Russian President Vladimir Putin, whom Trump referred to as a “genius” the week Russia launched an unprovoked invasion of Ukraine in February 2022, has repeatedly made nuclear threats throughout the war. Western countries have accused Putin of reckless nuclear saber-rattling. Nuclear experts have expressed grave concerns about Putin’s threats, as leading historians warning that the Russian leader’s rhetoric and actions have presented nuclear dangers even greater than during the Cuban missile crisis at the height of the Cold War.
But many top military analysts and Russia experts also say that Putin’s nuclear threats are largely designed to deter the West from continuing to provide Ukraine with crucial security assistance. The US and other NATO countries have sent billions of dollars worth of aid to Ukraine, including vital weapons that have played a key role on the battlefield and wreaked havoc on Russia’s forces. Ukraine recently pushed hard for the West to provide tanks as it looks to defend against the ongoing Russian invasion but also makes preparations to regain control of occupied territory.
Trump, who has routinely praised Putin, has consistently been a critic of US aid to Ukraine. The former president’s first impeachment was tied to his effort to pressure Ukrainian President Volodymyr Zelenskyy into launching an investigation into Joe Biden and his son, Hunter Biden, over unfounded allegations of corruption. At the time, Biden was a presidential candidate and Trump’s top political rival.

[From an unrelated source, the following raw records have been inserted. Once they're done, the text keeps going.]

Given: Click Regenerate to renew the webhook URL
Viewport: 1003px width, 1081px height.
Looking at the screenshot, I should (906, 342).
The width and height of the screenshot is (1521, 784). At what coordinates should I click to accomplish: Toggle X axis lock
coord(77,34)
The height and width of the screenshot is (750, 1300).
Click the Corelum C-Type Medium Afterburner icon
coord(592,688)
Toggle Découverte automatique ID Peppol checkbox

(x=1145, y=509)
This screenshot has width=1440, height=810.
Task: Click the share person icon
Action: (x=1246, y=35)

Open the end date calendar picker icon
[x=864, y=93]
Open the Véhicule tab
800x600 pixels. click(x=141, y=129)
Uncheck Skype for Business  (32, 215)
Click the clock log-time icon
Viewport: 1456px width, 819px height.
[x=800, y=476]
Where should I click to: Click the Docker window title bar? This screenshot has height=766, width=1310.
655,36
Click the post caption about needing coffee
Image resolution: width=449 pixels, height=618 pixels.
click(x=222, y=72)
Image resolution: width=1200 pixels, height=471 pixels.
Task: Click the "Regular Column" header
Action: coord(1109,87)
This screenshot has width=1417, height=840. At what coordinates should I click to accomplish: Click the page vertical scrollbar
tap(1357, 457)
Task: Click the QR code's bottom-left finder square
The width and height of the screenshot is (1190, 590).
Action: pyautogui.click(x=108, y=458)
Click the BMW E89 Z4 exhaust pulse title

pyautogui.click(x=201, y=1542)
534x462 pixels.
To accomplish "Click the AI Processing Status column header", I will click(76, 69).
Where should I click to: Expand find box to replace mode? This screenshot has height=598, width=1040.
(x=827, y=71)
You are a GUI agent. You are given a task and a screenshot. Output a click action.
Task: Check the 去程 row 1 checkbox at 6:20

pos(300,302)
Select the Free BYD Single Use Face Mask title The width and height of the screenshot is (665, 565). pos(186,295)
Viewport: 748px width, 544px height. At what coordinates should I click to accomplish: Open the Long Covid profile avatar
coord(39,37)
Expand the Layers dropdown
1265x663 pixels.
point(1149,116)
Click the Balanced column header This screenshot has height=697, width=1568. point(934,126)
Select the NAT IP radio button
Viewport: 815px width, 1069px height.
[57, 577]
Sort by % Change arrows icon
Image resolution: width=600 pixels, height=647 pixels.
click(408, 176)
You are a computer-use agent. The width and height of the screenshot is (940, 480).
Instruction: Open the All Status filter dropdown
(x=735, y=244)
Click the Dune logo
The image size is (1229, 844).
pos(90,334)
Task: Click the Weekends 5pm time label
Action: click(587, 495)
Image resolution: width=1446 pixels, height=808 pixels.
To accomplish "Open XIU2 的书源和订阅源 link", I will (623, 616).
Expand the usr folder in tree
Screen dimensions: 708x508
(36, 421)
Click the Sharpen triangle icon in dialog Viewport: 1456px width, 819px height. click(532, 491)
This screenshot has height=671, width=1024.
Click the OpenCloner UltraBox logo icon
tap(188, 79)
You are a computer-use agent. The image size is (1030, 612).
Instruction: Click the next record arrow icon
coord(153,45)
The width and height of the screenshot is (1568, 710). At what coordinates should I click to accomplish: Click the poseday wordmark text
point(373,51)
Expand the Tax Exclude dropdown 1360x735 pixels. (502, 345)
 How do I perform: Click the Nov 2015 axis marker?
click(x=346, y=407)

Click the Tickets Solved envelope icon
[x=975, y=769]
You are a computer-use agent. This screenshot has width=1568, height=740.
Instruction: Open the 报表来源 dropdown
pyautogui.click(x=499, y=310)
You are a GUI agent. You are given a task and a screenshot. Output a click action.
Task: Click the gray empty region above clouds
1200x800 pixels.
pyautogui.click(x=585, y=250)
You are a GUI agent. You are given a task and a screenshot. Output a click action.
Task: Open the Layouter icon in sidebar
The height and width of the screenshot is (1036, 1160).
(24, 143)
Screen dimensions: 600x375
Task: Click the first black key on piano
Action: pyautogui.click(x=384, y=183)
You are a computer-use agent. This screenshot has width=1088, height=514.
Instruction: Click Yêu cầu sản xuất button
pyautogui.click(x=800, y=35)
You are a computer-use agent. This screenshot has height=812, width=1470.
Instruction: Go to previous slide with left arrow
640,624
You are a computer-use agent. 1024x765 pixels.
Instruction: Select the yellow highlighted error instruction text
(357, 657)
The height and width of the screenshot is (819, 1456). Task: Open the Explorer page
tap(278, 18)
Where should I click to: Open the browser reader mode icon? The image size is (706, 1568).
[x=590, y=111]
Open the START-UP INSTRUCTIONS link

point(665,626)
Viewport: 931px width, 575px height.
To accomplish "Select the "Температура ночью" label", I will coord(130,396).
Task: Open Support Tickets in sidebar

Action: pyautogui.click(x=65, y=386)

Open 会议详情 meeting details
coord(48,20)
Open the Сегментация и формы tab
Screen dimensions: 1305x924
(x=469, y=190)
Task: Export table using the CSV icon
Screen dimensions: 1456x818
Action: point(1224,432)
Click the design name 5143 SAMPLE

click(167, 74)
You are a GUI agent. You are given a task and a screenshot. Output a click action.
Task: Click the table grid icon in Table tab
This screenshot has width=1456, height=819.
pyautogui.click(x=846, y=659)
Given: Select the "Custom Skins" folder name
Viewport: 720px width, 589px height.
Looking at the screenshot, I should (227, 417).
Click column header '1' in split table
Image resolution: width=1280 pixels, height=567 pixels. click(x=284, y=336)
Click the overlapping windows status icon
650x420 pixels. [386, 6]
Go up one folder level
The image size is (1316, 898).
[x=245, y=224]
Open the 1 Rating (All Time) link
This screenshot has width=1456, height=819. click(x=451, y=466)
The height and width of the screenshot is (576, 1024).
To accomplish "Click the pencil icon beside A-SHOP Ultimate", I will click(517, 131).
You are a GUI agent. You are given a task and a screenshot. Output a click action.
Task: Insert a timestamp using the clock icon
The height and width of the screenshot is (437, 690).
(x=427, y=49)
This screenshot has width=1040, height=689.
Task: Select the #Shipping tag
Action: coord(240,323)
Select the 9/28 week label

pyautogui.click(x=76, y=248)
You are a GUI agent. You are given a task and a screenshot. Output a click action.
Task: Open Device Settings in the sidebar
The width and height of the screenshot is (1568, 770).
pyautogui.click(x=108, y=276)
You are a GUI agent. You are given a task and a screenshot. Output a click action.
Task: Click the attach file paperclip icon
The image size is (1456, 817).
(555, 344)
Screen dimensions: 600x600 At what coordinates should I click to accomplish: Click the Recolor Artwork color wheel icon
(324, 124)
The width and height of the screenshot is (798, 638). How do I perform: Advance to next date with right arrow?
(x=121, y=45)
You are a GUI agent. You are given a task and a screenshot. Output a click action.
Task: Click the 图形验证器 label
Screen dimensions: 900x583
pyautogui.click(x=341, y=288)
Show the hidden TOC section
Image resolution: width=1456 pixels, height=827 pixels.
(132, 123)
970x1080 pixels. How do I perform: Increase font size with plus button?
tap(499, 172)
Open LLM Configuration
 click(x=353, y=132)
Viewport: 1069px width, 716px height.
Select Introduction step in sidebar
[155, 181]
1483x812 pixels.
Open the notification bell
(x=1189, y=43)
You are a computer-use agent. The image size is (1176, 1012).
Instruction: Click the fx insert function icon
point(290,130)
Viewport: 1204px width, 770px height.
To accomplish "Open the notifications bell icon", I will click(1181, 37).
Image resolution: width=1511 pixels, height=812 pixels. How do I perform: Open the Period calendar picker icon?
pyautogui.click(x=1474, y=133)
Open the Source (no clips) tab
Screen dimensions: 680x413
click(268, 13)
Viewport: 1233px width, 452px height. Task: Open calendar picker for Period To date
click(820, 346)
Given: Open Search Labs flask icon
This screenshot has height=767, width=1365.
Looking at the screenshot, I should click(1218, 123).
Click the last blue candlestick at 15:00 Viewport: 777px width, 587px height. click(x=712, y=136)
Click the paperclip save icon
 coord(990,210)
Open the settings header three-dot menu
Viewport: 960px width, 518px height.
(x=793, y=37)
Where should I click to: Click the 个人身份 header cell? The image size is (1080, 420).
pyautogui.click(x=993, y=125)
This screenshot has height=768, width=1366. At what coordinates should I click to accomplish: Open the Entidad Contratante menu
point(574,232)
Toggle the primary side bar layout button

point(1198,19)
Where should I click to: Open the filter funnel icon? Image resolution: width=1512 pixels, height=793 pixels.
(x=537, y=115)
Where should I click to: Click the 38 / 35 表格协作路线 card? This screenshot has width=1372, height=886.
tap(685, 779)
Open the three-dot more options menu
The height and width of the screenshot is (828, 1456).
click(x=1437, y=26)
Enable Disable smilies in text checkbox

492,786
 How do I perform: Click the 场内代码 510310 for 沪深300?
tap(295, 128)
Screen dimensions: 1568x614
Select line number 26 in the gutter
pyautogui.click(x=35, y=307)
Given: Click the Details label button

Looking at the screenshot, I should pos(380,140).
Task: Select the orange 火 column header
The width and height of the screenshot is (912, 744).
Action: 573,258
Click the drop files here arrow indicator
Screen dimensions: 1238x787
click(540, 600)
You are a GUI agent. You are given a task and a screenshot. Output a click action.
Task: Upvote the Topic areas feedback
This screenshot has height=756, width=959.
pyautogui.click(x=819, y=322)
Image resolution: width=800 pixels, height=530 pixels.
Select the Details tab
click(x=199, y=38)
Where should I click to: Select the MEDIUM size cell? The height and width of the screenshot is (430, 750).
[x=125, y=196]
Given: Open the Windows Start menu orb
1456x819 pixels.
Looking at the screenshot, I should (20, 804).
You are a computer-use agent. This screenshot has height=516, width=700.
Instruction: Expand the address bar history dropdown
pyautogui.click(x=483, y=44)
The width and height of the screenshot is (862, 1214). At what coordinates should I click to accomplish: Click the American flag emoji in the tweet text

As he pressured Zelenskyy to launch the inquiries, Trump simultaneously froze congressionally-approved military aid to Ukraine as it continued to fight a war against Kremlin-backed rebels in the country’s eastern Donbas region. Much of the fighting in the war Putin launched in late February 2022 has occurred in the Donbas, which is comprised of the Donetsk and Luhansk regions — two out of four Ukrainian territories the Russian leader illegally annexed in September.
Though Trump suggested it would be “easy” to end the war in Ukraine, that is not a view that is widely shared by experts or people with experience in diplomacy. Putin’s decision to illegally annex four Ukrainian territories, declaring them as part of Russia, has made the possibility of talks to end the fighting extraordinarily unlikely. Russian forces do not fully occupy these regions, and Kyiv has been clear it would not agree to any peace terms requiring it to cede territory to Moscow.
“The fact that the Russians have annexed four [Ukrainian] provinces makes an agreement nearly impossible,” Gérard Araud, the former French ambassador to the US and the United Nations, told Insider this week.
Speaking on Putin’s goal of dividing the West to weaken support for Ukraine, Araud also said that “the Russians have always dreamed of having Trump back because in military terms the support of the Americans is really overwhelming compared to the support of the Europeans.”
The US has provided more security aid to Ukraine than any other country — over $27 billion since Russia invaded. But a number of Republicans in Congress loyal to Trump have expressed opposition to continued aid to Ukraine, citing economic concerns.